Dr Turk Turkelton wrote: » Modh coinníollach. Two words to explain why it won't be revived.
Johnny Jukebox wrote: » Haven't spoken a word since June 1980 and actively encourage my own kids to avoid.
A Tyrant Named Miltiades! wrote: » Can someone explain to my why some Gaeilgeoiri and the frithGhaeilgeoiri (antis) are always haggling over speaker numbers? What does that attempt to show, except maybe that people like the idea of being able to speak it? I don't see where that conversation could possibly end up, or what it is attempting to prove.
Fourier wrote: » I think we have poor ability in languages in general.
Sardonicat wrote: » And I still don't know what it actually is.
Upforthematch wrote: » Since you're fluent why are you speaking it so rarely?
French speakers where I live meet up to chat in French to keep up their skills. Ciorcal comhrá type of thing.
Irish language music or book sellers would chat away to you as gaelainn if you're doing business with them....
TheDiceMan2020 wrote: » It's passed on! This language is no more! It has ceased to be! 'It's expired and gone to meet its maker! 'It's a stiff! Bereft of life, it rests in peace! It's kicked the bucket, its shuffled off its mortal coil, run down the curtain and joined the bleedin' choir invisible!! THIS IS AN EX-LANGUAGE!!

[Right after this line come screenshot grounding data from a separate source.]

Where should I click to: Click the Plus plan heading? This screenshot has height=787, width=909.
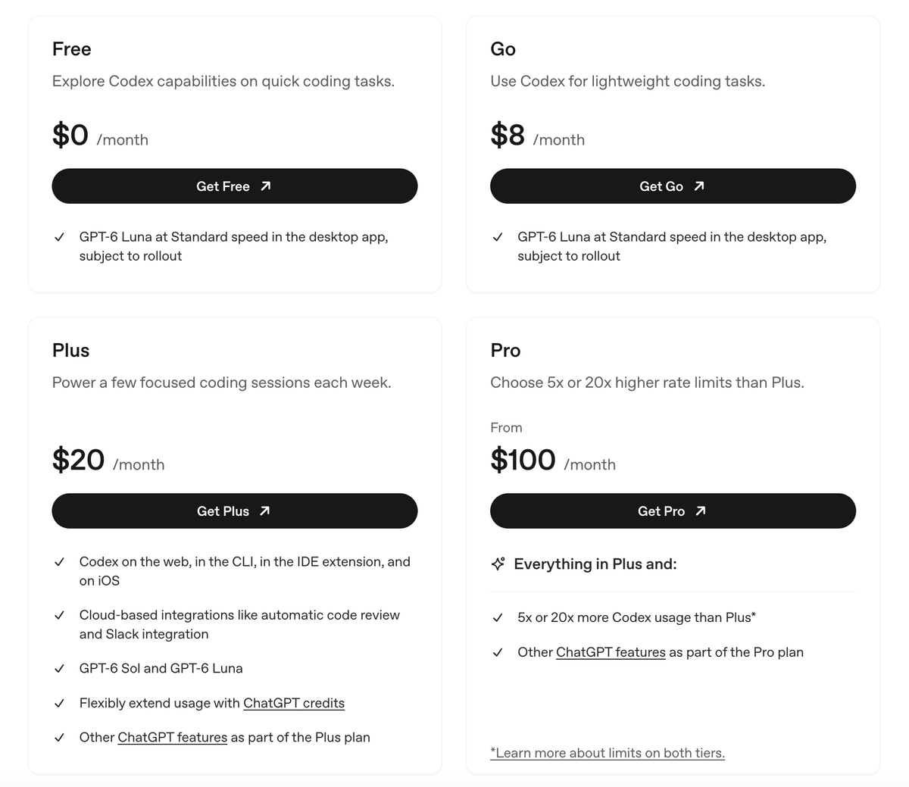(71, 350)
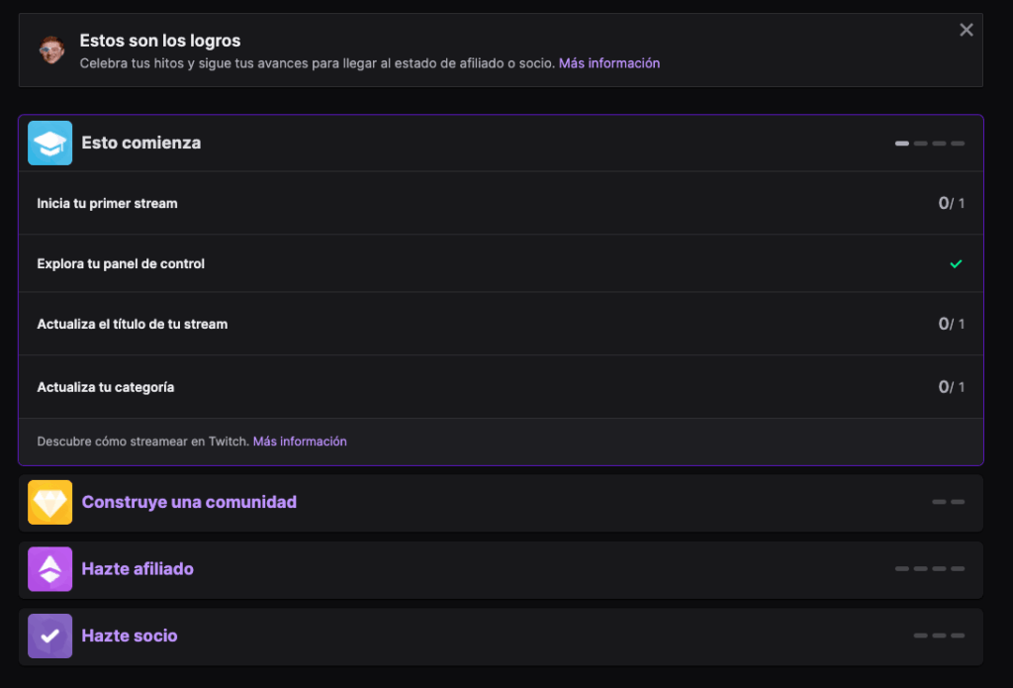
Task: Click the green checkmark on Explora tu panel de control
Action: tap(956, 263)
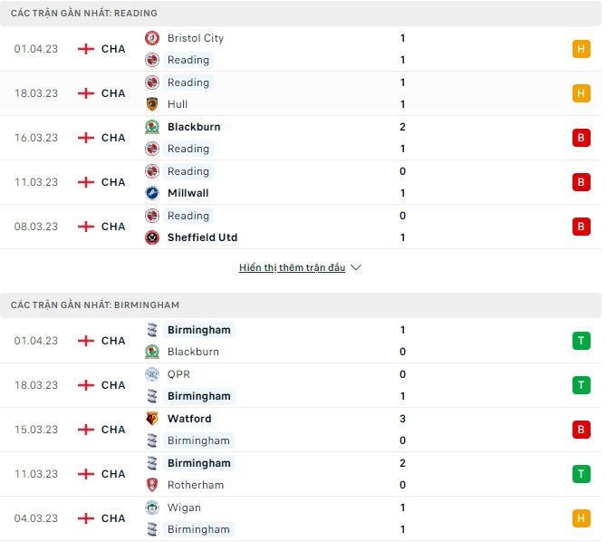Click the Watford club crest icon

point(152,419)
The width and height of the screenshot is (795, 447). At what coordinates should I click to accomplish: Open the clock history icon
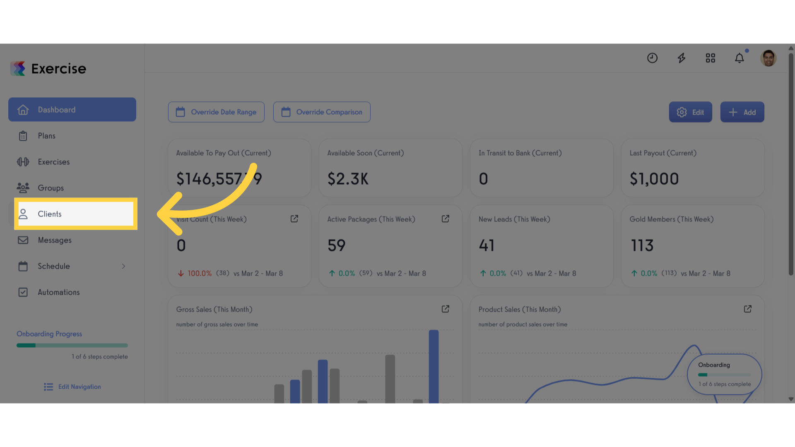pos(652,58)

briany wrote: » For example, in the Anglo-Irish treaty negotiations, Lloyd George was a fluent native Welsh speaker and made a point of demonstrating that fact to De Valera, whose Irish was not of a comparable level, being a learned language for him.
El Tarangu wrote: » Well, I don't really know that many other people who speak Irish well; and even if I meet someone who does speak Irish well, the chances are that there will be at least one person present who doesn't speak it, so it would be a bit impolite to conduct the conversation in Irish This is not a situation many people would encounter in their day-to-day; I rarely speak to booksellers in English, nevermind Irish.
whisky_galore wrote: » That's if they want to learn it, which they clearly don't. You can't force people to do anything. People will go out of their way to learn and pay big money for cooking or playing the ukulele or whatever. All the resources are there, even online. Evening courses it's all out there, so the old excuse of 'ah shur they don't teach it proper' is a red herring imo. Let's face it, they're not really arsed.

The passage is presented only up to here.